What's Good for General Bullmoose . . .

In Values, Carney comes across as a nice guy determined to be nice to everyone, even  Jamie Dimon, CEO of JP Morgan Chase and a member of the New York Federal Reserve Board.  However, in Plutocrats, Chrystia Freeland reports on the animosity between Carney and Dimon which exploded at a meeting of the IMF and the World Bank in Washington in 2011.  Freeland points out:

The battle between Carney and Dimon gets at a bigger and more contentious issue [than taxes and profits]:  Are the interests of the state and its big businesses synonymous?  If not, who decides? And if they do clash, does the state have the right--and the might--to curb specific businesses for the collective good?

As Freeland records, Dimon widely promulgated his position that the kinds of global banking regulations Carney was proposing were "anti-American." The Carney speeches Freeland quotes show that the genesis of Value(s):  Building a Better World for All is at least a decade old.  Carney himself traces its origins to his childhood in Canada.

Can values drive value?

Carney argues that:

Values and value are related but distinct. In the most general terms, values represent the principles or standards of behaviour; they are judgements of what is important in life. Examples include integrity, fairness, kindness, excellence, sustainability, passion and reason. Value is the regard that something is held to deserve – the importance, worth or usefulness of something. Both value and values are judgements. And therein lies the rub.

"Therein lies the rub" indeed.  Can we separate values and value, the dancer and the dance?  Or, on the other hand, are they in complete contradiction to one another?  Witness the paradox of The Antiques Roadshow.  An expert explains the values embued in an artifact, but the climax of every episode is the revelation of the dollar value of the object, which is based on the current market and only a tertiary result of beauty or craftsmanship, history or sentiment.

The fiat global reserve currency:  where's the trust, integrity and transparency?

Carney claims that the value of "fiat money is grounded in the values of trust, integrity and transparency." The US greenback, the fiat (non-gold/commodity-based) money that really counts because it is the "global reserve currency" and about which Carney has remarkably little to say, as we have seen, is backed by the threat of military intervention.  (See Petrodollar Warfare.)  Moreover, in recent years, as Kishore Mahbubani (Has China Won?) decries and Josh Rogin  (Chaos under Heaven) lauds, the US has been weaponizing the dollar. (See Analysing the Discourse on the USA-China Cold War.)  The US Federal Reserve was born in secrecy and, to this day, most people don't realize, as Carney confirms, that 80% of the money in the world is created by private banks.  (See The Truth About Money.)
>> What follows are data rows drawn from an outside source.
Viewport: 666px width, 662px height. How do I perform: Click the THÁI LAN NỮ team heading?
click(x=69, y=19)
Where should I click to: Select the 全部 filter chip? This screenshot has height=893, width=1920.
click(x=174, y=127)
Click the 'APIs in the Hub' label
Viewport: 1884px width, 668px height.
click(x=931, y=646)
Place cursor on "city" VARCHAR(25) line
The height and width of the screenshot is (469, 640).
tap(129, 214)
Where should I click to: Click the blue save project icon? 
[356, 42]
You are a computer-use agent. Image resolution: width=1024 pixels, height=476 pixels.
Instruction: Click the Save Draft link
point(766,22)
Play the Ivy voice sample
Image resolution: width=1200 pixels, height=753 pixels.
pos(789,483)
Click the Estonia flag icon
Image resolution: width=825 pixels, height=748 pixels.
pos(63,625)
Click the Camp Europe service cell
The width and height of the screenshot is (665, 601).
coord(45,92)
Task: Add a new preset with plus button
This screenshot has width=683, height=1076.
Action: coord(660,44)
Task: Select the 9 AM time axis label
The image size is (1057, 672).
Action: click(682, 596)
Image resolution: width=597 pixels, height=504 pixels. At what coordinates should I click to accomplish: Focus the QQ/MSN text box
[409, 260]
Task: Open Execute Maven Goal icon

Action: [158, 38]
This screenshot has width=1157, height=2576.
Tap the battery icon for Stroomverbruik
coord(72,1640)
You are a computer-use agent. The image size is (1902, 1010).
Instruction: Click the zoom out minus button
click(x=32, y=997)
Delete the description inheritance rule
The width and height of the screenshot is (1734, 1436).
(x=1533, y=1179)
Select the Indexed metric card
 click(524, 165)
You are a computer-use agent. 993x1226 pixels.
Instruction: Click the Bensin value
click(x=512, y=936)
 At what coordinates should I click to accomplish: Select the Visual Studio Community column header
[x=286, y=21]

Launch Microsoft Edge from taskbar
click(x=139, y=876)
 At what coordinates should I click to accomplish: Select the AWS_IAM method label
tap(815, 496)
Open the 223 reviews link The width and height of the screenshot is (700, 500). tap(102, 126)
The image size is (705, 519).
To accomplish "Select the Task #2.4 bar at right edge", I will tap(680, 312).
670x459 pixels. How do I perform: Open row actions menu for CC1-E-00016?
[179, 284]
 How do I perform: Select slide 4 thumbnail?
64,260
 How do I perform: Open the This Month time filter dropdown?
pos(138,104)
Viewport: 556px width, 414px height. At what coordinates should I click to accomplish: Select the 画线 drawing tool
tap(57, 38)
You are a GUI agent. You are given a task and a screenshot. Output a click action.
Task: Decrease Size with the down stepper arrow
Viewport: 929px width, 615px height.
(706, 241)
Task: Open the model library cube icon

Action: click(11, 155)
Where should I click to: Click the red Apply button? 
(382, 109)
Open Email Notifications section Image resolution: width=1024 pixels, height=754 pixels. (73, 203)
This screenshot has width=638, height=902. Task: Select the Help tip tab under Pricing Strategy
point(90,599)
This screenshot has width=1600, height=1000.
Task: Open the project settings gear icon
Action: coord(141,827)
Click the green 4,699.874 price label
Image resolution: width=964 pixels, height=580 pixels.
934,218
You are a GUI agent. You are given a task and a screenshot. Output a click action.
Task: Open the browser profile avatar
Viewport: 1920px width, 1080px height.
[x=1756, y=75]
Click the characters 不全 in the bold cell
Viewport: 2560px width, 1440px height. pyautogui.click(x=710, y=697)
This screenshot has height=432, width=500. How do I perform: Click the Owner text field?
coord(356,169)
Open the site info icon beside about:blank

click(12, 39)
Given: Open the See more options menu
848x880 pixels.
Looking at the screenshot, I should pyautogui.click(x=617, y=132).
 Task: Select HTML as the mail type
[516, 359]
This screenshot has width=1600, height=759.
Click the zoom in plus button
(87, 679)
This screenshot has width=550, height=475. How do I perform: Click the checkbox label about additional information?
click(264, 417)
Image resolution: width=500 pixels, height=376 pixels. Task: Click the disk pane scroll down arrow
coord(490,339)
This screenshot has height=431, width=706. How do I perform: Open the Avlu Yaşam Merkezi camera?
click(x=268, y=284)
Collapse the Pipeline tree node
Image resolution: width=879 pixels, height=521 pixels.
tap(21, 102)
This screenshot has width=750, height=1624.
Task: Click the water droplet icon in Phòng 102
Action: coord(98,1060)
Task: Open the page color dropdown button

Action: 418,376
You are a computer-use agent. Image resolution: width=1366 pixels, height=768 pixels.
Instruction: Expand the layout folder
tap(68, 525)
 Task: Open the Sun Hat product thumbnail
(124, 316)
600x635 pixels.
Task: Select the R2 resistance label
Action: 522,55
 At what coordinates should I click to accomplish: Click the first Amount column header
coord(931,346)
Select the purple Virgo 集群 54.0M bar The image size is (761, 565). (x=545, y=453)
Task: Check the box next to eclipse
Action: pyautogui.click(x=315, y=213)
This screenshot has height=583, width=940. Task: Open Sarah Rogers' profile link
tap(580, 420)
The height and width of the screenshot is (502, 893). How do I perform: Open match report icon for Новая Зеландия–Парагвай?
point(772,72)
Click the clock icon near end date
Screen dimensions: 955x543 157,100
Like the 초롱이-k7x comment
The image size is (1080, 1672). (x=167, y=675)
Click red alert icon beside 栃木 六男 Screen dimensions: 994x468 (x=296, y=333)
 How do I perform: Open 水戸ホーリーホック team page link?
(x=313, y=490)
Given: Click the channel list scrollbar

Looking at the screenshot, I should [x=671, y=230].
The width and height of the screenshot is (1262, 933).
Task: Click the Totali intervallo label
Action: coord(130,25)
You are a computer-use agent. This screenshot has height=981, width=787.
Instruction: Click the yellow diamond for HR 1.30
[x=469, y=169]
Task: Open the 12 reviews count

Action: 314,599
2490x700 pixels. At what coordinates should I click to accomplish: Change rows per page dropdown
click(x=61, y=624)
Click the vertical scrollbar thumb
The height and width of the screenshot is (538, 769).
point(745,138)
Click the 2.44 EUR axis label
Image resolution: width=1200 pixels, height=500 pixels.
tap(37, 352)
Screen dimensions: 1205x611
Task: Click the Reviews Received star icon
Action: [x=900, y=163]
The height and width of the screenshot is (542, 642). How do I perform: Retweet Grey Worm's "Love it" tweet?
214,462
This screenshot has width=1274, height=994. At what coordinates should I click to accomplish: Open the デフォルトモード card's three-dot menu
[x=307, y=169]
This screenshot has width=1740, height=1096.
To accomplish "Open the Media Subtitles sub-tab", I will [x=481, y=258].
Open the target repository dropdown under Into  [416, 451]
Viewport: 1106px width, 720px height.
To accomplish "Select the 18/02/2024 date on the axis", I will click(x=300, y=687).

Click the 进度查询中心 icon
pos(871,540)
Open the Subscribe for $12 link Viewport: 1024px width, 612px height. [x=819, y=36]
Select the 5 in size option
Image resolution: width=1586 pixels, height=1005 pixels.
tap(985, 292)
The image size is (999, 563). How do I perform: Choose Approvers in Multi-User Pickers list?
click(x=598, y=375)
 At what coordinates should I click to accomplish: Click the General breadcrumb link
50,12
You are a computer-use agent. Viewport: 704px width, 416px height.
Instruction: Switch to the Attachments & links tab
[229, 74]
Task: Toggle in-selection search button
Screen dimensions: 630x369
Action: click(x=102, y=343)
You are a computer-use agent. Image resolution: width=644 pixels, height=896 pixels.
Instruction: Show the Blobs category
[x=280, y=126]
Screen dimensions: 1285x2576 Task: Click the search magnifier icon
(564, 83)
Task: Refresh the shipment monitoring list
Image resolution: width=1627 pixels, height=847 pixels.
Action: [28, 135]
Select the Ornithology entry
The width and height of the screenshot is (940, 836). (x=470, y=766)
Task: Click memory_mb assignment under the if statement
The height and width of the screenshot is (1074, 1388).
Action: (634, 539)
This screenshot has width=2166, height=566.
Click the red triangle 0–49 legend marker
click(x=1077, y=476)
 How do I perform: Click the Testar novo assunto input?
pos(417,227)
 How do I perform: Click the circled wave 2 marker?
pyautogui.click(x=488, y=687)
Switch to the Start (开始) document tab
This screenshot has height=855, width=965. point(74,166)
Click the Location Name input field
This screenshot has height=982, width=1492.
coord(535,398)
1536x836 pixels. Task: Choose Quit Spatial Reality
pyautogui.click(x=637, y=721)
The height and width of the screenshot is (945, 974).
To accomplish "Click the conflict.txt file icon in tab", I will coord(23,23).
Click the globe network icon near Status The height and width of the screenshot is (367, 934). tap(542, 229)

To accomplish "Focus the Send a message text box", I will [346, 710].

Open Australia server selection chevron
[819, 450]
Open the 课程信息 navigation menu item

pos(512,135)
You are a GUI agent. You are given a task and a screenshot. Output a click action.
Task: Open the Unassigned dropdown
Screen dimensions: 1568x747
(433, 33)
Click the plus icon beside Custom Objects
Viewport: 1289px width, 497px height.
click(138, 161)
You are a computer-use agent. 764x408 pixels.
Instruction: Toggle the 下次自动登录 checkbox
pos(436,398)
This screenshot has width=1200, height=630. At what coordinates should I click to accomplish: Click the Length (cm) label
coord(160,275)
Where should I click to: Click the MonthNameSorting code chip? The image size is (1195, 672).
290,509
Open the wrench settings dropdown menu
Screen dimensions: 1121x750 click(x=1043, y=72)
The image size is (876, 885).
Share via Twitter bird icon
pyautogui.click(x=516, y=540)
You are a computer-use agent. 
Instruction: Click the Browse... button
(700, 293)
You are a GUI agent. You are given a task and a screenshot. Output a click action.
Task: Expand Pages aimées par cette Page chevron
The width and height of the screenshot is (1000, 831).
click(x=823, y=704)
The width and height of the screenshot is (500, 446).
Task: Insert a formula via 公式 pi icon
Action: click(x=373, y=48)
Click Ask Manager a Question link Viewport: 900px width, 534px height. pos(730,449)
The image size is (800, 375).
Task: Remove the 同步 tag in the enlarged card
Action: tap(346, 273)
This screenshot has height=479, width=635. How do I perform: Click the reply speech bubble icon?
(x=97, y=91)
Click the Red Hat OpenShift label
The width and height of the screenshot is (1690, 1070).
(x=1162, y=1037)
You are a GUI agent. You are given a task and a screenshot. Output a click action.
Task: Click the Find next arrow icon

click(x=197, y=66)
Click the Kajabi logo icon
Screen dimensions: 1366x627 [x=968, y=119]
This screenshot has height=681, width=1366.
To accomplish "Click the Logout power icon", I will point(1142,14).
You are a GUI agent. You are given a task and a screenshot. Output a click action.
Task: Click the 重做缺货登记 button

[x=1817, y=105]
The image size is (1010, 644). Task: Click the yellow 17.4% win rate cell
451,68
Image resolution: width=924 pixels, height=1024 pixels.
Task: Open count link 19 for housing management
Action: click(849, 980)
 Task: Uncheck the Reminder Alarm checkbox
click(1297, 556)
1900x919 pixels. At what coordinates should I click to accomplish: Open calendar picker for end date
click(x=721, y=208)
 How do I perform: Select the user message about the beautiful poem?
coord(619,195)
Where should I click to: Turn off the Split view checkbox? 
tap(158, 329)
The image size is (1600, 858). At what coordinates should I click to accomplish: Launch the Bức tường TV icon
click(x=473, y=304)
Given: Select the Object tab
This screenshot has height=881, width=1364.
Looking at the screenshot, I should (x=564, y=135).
How Many "values" are there?

Carney's orbit of values expands centrifugally to include, in his final chapters: "solidarity – fairness – responsibility – resilience – sustainability – dynamism, and – humility." Once again, I find myself questioning which, if any, of these stand as values.  Values are the principles we are prepared to uphold in the most challenging of times.  Logically, values spring from ethics.  The word "ethics" comes from "ethos," behaviour over time, often translated as "character," and contrasts with "pathos," the emotions of the moment.  In the end, I conclude "values" is a misnomer.  There is only one value: justice.  Those things we call "values" are details:  customs, habits, rituals, and allegories.  Justice must be based on ethics, and Kant's much-maligned "categorical imperative"--laws are moral if you accept them being applied to you--imperfect as it is, is as good an option as we have available to us.